Streaming

Amazon Kinesis

Real-time data streaming and analytics

Kinesis Data Streams (KDS)

Mental model

  • Durable ordered log with partitioning (shards) for custom real-time consumers.
  • Use it when you need multiple consumers, sub-second-ish pipelines, or you want to build your own stream processing (Flink, custom apps, Lambda consumers).

Capacity knobs (the ones that bite)

  • Shard count = capacity.

    • Per shard: up to ~1 MB/s writes and ~2 MB/s reads (shared across consumers unless using enhanced fan-out). ([AWS Documentation][1])
  • Partition key strategy: bad keys ⇒ hot shards.

  • Retention: default 24h; extended retention adds cost. ([Amazon Web Services, Inc.][2])

  • Enhanced fan-out (EFO): dedicated 2 MB/s per shard per consumer; costs extra per consumer-shard-hour (+ per GB retrieved). ([AWS Documentation][3])

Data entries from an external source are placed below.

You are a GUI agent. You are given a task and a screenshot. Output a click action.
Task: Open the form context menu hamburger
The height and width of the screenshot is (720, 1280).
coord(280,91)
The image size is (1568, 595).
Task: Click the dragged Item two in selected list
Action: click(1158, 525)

  • Consumers: shared throughput vs EFO (choose based on number of readers + SLA).

Pricing mental model

  • Provisioned mode bills primarily:

    • Shard-hours (always-on capacity)
    • PUT payload units (producers; 25KB units)
    • Optional: extended retention, EFO consumer-shard-hours + data retrieved ([Amazon Web Services, Inc.][2])
  • Back-of-envelope: KDS cost ≈ “(shards × 24×30) + producer PUT volume + (EFO × consumers)”.

Agentic/GenAI usage patterns

  • Streaming agent telemetry (tool calls, traces), clickstream, prompt/response events for near-real-time analytics, online feature/event pipelines.

Terraform (Kinesis stream)

resource "aws_kinesis_stream" "events" {
  name             = var.name
  shard_count      = var.shards
  retention_period = 24 # hours (increase if you need replay)

  stream_mode_details {
    stream_mode = "PROVISIONED"
    # or "ON_DEMAND" if you prefer (provider support varies by version)
  }

  encryption_type = "KMS"
  kms_key_id      = var.kms_key_arn

  tags = var.tags
}

variable "name"        { type = string }
variable "shards"      { type = number default = 2 }
variable "kms_key_arn" { type = string }
variable "tags"        { type = map(string) default = {} }